= Ephraim Greenblatt =

Ephraim Greenblatt (1932–2014) was a rabbi and halachic authority in the United States, and at the end of his life in Jerusalem. He was famous for his many halachic answers
and is considered a leading disciple of Moshe Feinstein.

==Biography==
Greenblatt was born in Jerusalem in 1932 to Rabbi Avraham Baruch and Aliza Greenblatt, the oldest of eleven children. His grandfathers were Yitzchak Greenblatt and Chanoch Birenstock. The former was from Brisk and the latter from Łódź. During his youth in Israel he was member of the Jewish paramilitary organization Lehi.

Poverty, being the oldest of 11 children, and a suggestion from his paternal grandfather brought him to America and Moshe Feinstein's Mesivtha Tifereth Jerusalem;
Greenblatt is considered a Talmid Muvhak of Rav Feinstein.
During this time he also concurrently served as rabbi of a small congregation.

[Item-finding lines]
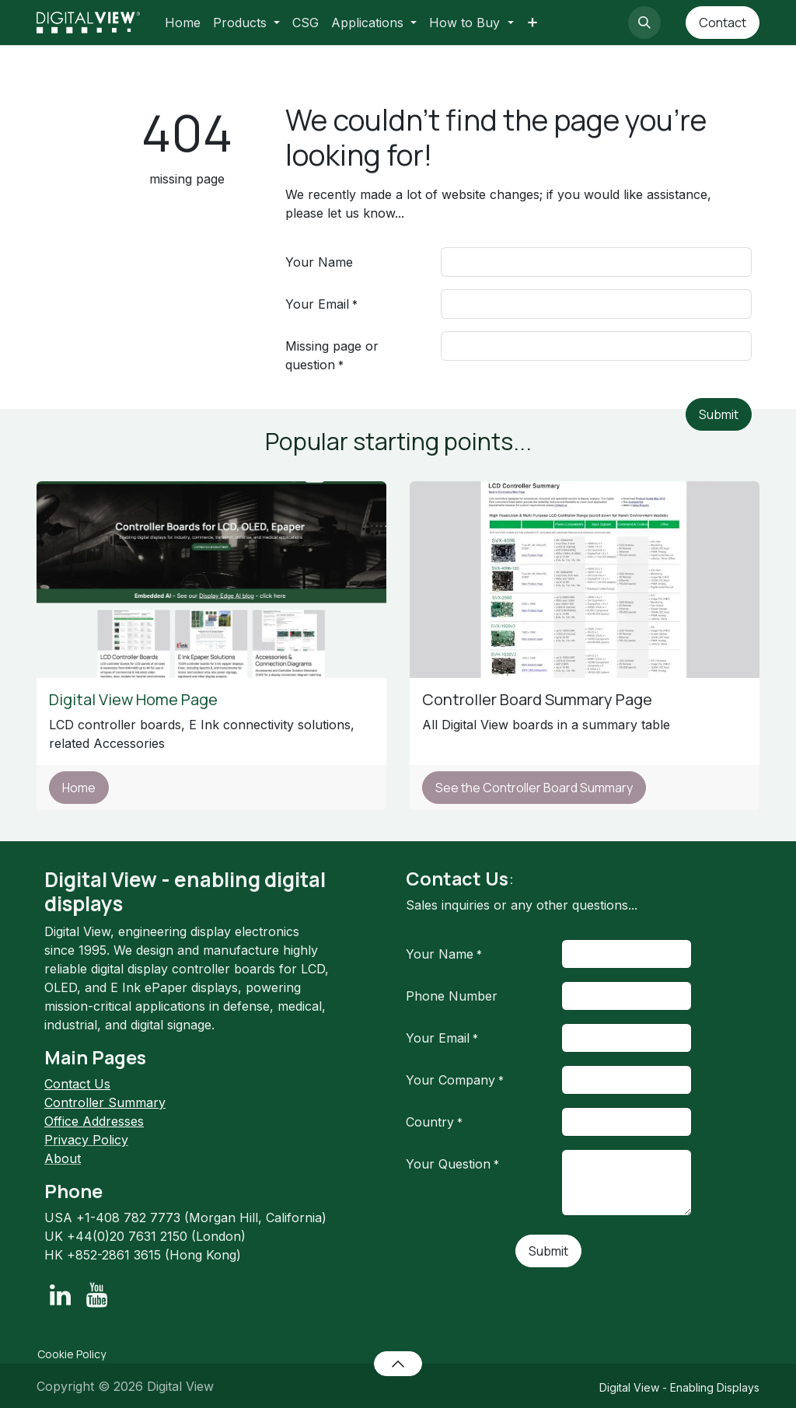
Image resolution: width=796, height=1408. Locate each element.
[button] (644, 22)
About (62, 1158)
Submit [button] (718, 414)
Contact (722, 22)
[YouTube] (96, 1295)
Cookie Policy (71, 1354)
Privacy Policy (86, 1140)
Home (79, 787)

--

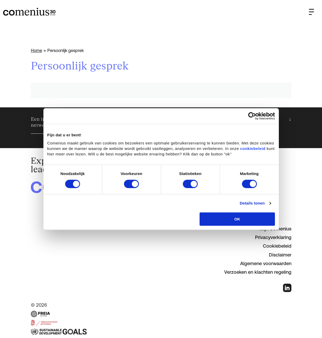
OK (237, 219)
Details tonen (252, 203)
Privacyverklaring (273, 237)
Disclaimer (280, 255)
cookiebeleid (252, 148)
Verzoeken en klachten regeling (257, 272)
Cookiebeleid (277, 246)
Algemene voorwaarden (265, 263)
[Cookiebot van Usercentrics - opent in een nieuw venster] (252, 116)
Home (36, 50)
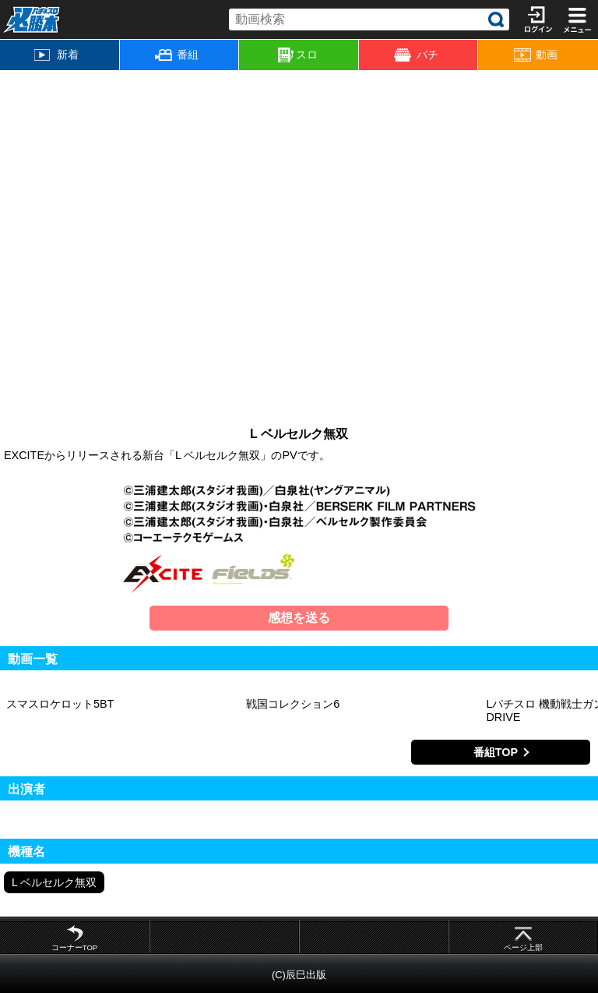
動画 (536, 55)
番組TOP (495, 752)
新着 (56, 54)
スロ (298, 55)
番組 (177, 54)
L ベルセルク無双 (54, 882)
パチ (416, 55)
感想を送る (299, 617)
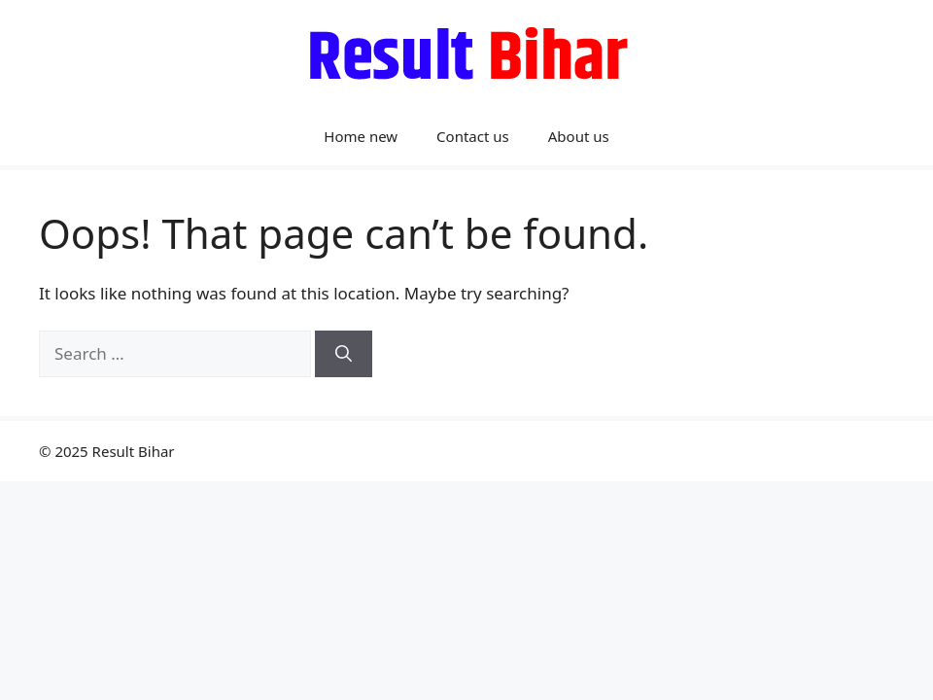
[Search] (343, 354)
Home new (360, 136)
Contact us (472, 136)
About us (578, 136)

◆ **Given request 1**
Translate this sentence from the Ephraim Greenblatt text into Spanish: "His grandfathers were Yitzchak Greenblatt and Chanoch Birenstock."
◆ **Given request 2**
Rewrite the stretch of the Ephraim Greenblatt text from "Poverty, being the" through "a small congregation.", changing "congregation" to "synagogue".
◆ **Given request 3**
Answer these questions using the Ephraim Greenblatt text:
(a) In what year was Greenblatt born?
(b) What paramilitary organization was he a member of during his youth in Israel?
(c) Which institution of Moshe Feinstein's did he come to in America?

◆ **Task output 1**
Sus abuelos eran Yitzchak Greenblatt y Chanoch Birenstock.

◆ **Task output 2**
Poverty, being the oldest of 11 children, and a suggestion from his paternal grandfather brought him to America and Moshe Feinstein's Mesivtha Tifereth Jerusalem;
Greenblatt is considered a Talmid Muvhak of Rav Feinstein.
During this time he also concurrently served as rabbi of a small synagogue.

◆ **Task output 3**
(a) 1932
(b) Lehi
(c) Mesivtha Tifereth Jerusalem